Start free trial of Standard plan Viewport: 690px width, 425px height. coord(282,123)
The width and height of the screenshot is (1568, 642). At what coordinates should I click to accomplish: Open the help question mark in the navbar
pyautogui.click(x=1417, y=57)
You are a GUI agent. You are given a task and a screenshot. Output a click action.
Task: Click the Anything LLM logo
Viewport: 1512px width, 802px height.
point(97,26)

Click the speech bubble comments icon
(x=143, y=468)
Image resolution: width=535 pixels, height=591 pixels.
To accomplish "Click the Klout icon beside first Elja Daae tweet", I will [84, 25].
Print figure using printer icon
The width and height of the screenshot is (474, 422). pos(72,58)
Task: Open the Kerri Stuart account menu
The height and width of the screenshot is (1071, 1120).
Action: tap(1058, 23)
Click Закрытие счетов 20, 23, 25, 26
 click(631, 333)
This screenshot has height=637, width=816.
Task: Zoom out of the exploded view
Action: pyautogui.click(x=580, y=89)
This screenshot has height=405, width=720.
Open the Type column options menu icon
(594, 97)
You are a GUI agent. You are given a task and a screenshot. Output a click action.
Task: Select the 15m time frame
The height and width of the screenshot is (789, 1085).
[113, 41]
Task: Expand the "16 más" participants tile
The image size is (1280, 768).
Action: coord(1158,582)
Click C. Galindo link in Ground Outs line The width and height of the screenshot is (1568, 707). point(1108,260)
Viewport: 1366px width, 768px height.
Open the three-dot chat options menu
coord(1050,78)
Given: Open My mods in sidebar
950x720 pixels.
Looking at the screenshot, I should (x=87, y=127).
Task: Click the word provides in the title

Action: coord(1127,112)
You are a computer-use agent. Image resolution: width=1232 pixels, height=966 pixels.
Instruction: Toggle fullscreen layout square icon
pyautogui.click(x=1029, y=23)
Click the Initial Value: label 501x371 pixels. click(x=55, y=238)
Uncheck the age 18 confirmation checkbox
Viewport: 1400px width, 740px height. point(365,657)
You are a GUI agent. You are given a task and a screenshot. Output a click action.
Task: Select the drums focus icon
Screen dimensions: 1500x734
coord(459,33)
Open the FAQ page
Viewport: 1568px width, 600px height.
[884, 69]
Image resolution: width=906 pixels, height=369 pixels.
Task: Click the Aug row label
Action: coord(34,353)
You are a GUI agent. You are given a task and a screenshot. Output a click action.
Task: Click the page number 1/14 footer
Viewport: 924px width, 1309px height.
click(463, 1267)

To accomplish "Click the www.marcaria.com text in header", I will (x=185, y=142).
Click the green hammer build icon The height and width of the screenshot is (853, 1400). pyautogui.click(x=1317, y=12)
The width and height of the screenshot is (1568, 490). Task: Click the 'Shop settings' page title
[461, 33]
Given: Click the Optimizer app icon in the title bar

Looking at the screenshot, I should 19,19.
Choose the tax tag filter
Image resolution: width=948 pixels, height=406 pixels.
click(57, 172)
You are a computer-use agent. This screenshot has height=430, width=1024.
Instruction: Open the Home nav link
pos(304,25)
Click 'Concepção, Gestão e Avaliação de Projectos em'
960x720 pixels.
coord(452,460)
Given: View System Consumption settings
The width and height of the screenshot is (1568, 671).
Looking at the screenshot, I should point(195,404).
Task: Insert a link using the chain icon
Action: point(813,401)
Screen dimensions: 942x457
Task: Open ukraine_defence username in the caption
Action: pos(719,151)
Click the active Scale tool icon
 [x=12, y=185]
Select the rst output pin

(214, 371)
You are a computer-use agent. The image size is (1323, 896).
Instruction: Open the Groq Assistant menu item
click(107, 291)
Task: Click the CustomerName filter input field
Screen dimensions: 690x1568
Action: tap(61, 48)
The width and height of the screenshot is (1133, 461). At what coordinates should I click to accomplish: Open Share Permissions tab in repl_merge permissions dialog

PROBLEM TO WORK ON: Each line of the material above needs repeating verbatim.

EXERCISE RESULT:
Start free trial of Standard plan Viewport: 690px width, 425px height. coord(282,123)
The width and height of the screenshot is (1568, 642). At what coordinates should I click to accomplish: Open the help question mark in the navbar
pyautogui.click(x=1417, y=57)
You are a GUI agent. You are given a task and a screenshot. Output a click action.
Task: Click the Anything LLM logo
Viewport: 1512px width, 802px height.
point(97,26)

Click the speech bubble comments icon
(x=143, y=468)
Image resolution: width=535 pixels, height=591 pixels.
To accomplish "Click the Klout icon beside first Elja Daae tweet", I will [84, 25].
Print figure using printer icon
The width and height of the screenshot is (474, 422). pos(72,58)
Task: Open the Kerri Stuart account menu
The height and width of the screenshot is (1071, 1120).
Action: tap(1058, 23)
Click Закрытие счетов 20, 23, 25, 26
 click(631, 333)
This screenshot has height=637, width=816.
Task: Zoom out of the exploded view
Action: pyautogui.click(x=580, y=89)
This screenshot has height=405, width=720.
Open the Type column options menu icon
(594, 97)
You are a GUI agent. You are given a task and a screenshot. Output a click action.
Task: Select the 15m time frame
The height and width of the screenshot is (789, 1085).
[113, 41]
Task: Expand the "16 más" participants tile
The image size is (1280, 768).
Action: coord(1158,582)
Click C. Galindo link in Ground Outs line The width and height of the screenshot is (1568, 707). point(1108,260)
Viewport: 1366px width, 768px height.
Open the three-dot chat options menu
coord(1050,78)
Given: Open My mods in sidebar
950x720 pixels.
Looking at the screenshot, I should (x=87, y=127).
Task: Click the word provides in the title

Action: coord(1127,112)
You are a computer-use agent. Image resolution: width=1232 pixels, height=966 pixels.
Instruction: Toggle fullscreen layout square icon
pyautogui.click(x=1029, y=23)
Click the Initial Value: label 501x371 pixels. click(x=55, y=238)
Uncheck the age 18 confirmation checkbox
Viewport: 1400px width, 740px height. point(365,657)
You are a GUI agent. You are given a task and a screenshot. Output a click action.
Task: Select the drums focus icon
Screen dimensions: 1500x734
coord(459,33)
Open the FAQ page
Viewport: 1568px width, 600px height.
[884, 69]
Image resolution: width=906 pixels, height=369 pixels.
Task: Click the Aug row label
Action: coord(34,353)
You are a GUI agent. You are given a task and a screenshot. Output a click action.
Task: Click the page number 1/14 footer
Viewport: 924px width, 1309px height.
click(463, 1267)

To accomplish "Click the www.marcaria.com text in header", I will (x=185, y=142).
Click the green hammer build icon The height and width of the screenshot is (853, 1400). pyautogui.click(x=1317, y=12)
The width and height of the screenshot is (1568, 490). Task: Click the 'Shop settings' page title
[461, 33]
Given: Click the Optimizer app icon in the title bar

Looking at the screenshot, I should 19,19.
Choose the tax tag filter
Image resolution: width=948 pixels, height=406 pixels.
click(57, 172)
You are a computer-use agent. This screenshot has height=430, width=1024.
Instruction: Open the Home nav link
pos(304,25)
Click 'Concepção, Gestão e Avaliação de Projectos em'
960x720 pixels.
coord(452,460)
Given: View System Consumption settings
The width and height of the screenshot is (1568, 671).
Looking at the screenshot, I should point(195,404).
Task: Insert a link using the chain icon
Action: point(813,401)
Screen dimensions: 942x457
Task: Open ukraine_defence username in the caption
Action: pos(719,151)
Click the active Scale tool icon
 [x=12, y=185]
Select the rst output pin

(214, 371)
You are a computer-use agent. The image size is (1323, 896).
Instruction: Open the Groq Assistant menu item
click(107, 291)
Task: Click the CustomerName filter input field
Screen dimensions: 690x1568
Action: tap(61, 48)
The width and height of the screenshot is (1133, 461). At what coordinates should I click to accomplish: Open Share Permissions tab in repl_merge permissions dialog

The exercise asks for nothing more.